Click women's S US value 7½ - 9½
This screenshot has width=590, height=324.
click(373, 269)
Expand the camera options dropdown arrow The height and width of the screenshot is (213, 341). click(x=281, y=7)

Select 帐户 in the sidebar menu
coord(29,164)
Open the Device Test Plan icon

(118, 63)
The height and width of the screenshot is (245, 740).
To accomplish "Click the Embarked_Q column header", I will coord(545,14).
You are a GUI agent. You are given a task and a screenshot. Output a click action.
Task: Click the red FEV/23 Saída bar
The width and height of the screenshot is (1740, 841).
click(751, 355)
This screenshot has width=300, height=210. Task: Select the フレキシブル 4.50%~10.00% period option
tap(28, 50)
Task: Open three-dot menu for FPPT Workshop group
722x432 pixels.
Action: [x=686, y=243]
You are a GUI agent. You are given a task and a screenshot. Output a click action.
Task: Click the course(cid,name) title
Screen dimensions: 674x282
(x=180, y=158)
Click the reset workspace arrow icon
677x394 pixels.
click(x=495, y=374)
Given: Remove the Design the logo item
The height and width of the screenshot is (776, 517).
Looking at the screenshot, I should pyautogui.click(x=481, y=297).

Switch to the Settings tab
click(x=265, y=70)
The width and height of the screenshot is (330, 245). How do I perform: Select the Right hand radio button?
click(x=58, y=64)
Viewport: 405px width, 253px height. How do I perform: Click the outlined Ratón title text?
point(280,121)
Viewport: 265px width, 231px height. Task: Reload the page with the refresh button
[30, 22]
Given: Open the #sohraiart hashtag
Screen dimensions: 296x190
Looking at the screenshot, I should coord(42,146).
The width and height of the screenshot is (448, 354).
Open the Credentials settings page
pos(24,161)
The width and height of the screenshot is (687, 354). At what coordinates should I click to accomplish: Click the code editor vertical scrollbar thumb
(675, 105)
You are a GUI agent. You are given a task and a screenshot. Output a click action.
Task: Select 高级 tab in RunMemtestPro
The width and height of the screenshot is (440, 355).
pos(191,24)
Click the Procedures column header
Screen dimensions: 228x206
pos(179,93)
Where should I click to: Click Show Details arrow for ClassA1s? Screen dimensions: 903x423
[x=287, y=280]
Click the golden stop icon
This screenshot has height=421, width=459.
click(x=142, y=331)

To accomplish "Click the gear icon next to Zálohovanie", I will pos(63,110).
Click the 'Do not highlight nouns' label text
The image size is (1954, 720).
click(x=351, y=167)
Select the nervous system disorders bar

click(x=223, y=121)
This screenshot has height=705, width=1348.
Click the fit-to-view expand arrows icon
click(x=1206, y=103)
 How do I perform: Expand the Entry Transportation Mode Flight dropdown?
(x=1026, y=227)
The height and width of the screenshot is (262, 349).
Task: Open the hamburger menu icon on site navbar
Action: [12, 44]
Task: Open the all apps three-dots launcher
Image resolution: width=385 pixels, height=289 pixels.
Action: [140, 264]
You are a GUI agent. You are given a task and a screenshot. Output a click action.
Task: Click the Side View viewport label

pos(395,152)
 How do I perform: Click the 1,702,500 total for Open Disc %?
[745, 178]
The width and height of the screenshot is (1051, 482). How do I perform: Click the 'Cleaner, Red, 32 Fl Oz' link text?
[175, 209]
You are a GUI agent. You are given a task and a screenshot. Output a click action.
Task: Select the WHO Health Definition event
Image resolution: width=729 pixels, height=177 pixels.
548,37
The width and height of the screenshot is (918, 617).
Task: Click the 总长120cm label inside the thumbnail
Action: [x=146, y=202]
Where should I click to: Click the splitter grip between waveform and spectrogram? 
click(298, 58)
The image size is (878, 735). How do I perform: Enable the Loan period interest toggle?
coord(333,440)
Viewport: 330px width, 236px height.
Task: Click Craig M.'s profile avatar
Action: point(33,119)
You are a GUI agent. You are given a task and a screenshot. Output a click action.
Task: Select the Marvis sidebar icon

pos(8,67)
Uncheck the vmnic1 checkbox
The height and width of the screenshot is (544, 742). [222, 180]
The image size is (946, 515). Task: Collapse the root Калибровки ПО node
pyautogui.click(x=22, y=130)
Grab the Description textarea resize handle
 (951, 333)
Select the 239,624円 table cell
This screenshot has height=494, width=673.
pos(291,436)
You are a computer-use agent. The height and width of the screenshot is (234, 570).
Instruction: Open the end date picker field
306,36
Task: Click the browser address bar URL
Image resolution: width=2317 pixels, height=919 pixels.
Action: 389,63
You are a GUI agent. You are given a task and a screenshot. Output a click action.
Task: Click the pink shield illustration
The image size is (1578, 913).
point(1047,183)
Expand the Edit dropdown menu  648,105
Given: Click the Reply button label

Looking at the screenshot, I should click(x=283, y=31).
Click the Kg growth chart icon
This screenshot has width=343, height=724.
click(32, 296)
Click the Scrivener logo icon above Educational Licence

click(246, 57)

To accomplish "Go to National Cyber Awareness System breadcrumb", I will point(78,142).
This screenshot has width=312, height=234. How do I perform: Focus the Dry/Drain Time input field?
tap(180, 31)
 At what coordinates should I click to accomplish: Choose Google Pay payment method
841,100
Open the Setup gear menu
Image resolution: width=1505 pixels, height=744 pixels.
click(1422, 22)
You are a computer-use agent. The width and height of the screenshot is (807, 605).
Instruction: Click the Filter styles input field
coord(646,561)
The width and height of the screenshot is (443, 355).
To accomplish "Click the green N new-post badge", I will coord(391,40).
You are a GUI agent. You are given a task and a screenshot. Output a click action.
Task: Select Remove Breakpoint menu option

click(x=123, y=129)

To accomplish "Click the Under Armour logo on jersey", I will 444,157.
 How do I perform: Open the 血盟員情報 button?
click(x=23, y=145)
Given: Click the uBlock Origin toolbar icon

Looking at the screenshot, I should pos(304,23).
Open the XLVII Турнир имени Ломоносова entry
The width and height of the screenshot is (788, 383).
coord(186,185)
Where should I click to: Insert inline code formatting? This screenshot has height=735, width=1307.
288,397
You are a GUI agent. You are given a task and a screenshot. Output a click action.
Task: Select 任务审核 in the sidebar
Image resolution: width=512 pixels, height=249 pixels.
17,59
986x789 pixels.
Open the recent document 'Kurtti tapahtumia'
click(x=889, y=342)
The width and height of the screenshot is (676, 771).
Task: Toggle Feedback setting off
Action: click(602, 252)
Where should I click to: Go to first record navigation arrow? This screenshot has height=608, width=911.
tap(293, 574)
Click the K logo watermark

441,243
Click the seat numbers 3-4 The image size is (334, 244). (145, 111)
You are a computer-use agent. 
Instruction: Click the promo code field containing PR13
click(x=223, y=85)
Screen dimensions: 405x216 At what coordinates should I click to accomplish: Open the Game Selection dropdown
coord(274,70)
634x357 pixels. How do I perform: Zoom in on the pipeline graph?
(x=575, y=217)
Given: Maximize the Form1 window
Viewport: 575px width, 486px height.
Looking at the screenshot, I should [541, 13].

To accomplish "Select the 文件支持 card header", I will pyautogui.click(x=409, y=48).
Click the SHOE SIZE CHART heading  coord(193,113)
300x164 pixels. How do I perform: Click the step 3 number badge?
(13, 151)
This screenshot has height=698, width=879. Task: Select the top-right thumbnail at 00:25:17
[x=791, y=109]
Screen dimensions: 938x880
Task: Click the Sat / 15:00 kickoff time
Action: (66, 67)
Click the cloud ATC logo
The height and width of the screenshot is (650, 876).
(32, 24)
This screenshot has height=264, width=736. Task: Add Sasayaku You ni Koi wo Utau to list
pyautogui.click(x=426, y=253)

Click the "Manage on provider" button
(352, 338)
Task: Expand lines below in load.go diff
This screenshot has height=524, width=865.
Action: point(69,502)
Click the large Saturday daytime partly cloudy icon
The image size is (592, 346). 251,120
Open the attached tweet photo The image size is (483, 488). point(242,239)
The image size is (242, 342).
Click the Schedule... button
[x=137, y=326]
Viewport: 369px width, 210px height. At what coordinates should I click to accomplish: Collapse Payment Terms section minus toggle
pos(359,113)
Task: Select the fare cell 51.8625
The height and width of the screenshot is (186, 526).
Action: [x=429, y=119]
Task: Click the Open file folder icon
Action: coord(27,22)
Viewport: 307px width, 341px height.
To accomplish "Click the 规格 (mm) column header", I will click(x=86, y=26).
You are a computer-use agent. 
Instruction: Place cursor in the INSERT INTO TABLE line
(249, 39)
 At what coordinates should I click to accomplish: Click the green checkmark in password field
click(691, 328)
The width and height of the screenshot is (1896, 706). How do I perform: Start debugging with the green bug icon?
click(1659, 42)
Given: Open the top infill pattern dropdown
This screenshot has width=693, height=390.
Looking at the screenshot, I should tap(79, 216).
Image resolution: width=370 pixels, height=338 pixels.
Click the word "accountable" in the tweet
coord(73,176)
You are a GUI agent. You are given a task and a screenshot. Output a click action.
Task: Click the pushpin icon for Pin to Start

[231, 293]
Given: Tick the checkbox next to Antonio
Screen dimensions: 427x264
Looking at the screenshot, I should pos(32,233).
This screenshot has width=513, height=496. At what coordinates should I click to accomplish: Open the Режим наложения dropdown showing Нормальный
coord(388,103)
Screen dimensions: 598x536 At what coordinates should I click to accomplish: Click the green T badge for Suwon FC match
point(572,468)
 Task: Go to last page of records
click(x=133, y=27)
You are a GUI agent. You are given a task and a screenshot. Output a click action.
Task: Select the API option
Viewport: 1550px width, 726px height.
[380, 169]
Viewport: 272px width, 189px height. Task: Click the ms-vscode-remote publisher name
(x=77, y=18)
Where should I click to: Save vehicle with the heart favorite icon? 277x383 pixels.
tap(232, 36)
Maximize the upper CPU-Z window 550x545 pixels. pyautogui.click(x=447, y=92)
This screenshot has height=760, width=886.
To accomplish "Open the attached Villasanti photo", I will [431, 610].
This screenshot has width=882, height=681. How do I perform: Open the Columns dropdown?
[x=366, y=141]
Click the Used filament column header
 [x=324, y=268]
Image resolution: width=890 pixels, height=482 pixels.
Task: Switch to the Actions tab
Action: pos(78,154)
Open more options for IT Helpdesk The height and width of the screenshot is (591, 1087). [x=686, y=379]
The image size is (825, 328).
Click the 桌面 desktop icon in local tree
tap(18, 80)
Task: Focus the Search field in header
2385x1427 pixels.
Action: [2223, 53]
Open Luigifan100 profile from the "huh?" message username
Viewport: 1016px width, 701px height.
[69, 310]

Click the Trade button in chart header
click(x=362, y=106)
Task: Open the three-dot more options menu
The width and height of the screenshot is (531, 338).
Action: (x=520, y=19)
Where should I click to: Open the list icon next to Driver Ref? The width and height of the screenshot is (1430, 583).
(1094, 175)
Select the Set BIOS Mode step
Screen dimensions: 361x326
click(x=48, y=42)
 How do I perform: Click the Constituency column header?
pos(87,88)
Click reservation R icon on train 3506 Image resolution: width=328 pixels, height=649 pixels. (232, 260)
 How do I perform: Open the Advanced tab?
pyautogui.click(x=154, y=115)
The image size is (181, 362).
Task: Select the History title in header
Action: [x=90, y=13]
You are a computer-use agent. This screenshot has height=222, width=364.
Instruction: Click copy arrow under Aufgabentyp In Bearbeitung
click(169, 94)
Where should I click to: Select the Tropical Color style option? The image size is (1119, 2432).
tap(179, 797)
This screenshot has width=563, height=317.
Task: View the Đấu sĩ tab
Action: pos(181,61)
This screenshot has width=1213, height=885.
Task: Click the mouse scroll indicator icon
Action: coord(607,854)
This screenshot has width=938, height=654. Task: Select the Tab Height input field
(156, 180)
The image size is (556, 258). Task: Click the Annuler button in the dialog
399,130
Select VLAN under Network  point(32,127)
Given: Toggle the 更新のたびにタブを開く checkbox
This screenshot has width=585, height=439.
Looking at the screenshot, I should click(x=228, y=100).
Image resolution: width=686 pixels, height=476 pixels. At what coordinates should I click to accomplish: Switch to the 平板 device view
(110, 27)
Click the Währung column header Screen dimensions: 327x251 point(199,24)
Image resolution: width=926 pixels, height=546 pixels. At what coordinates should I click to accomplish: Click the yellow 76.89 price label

▸ EXERCISE DIRECTIONS: Whenever the string "Maximize" occurs in a line of the entries above, copy that line.

▸ SOLUTION BELOW:
Given: Maximize the Form1 window
Maximize the upper CPU-Z window 550x545 pixels. pyautogui.click(x=447, y=92)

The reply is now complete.